Heavy police deployment in Cairo on anniversary of mass protester killing
According to Human Rights Watch, the Rabaa Massacre is “one of the world’s largest killings of demonstrators in a single day in recent history”.
After establishing the 30 June Fact-Finding Committee in December 2013, to investigate the killings and the events that precipitated and followed the protests, the Egyptian Government released an executive summary of the committee’s findings in November 2014, but failed to recommend charges against any government official or member of the security forces.
The protest camps in Cairo’s Rabaa al-Adawiya and Nahda squares were in support of Morsi, Egypt’s first democratically elected president who had been ousted in a military coup weeks earlier. The HRW has said that the massacre “probably amounted to crimes against humanity”.
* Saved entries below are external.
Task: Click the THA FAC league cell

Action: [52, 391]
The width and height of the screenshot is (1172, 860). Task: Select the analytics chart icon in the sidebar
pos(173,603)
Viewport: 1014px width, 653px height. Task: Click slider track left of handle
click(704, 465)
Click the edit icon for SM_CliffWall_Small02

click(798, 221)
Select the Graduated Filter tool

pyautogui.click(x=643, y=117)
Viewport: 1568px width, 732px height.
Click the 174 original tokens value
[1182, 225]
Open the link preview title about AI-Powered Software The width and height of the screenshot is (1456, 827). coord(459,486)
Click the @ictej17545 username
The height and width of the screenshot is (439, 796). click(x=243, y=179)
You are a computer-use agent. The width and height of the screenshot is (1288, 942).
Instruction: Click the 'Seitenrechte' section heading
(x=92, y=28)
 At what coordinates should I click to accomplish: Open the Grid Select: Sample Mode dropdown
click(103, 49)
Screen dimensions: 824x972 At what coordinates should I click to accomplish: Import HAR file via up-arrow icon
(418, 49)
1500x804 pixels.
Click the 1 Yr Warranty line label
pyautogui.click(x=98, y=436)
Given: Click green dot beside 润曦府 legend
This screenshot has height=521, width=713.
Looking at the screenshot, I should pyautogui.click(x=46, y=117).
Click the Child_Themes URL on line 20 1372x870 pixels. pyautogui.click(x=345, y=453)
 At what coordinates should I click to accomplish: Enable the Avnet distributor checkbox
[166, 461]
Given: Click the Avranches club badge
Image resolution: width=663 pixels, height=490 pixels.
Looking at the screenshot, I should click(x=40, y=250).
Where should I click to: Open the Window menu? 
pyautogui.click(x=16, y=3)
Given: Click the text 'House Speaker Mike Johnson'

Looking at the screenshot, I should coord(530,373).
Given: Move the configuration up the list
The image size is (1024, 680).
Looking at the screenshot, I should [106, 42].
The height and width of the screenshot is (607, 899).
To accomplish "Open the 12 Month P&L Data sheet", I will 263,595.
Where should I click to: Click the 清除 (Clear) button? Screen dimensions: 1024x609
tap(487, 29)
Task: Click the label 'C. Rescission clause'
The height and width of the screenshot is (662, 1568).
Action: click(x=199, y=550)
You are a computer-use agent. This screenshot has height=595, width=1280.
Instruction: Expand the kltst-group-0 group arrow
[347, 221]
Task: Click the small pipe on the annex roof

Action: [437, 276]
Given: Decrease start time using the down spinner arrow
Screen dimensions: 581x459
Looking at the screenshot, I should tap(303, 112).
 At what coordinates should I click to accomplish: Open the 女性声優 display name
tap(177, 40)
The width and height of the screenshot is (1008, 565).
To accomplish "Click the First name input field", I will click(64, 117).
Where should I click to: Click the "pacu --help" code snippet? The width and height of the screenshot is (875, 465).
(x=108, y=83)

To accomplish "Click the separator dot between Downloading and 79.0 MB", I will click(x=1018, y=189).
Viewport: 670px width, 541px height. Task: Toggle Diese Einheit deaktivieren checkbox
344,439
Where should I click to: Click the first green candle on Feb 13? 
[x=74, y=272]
Egypt’s government has defended the dispersal as necessary to tackle armed “terrorists”, and it brushed aside HRW’s appeal for the UN Human Rights Council to set up an worldwide commission of inquiry. More than 90 others, including influential cleric Youssef al-Qaradawi, were sentenced to death in absentia.
The defence for ousted Egyptian president Mohamed Morsi filed an appeal against a death sentence and prison term for the former leader, a lawyer said on Saturday.
The Rabaa al-Adawiya mosque, in the center of the largest protest camp, suffered severe fire damage following the attacks on August 14, 2013.
On Friday, Egyptians took to the streets to mark the second anniversary of the August 2013 attacks.
Hundreds of his supporters have also been sentenced to death in a crackdown following Morsi’s overthrow.
But the National Alliance for the Defense of Legitimacy, Morsi’s main support bloc and the sit-in’s main organizer, said thousands were killed in the dispersal. Its popularity began to dramatically slide after Morsi took office in June 2012 and he decreed himself above any sort of oversight later that year and became increasingly perceived to be working for the Brotherhood and its supporters, not all Egyptians.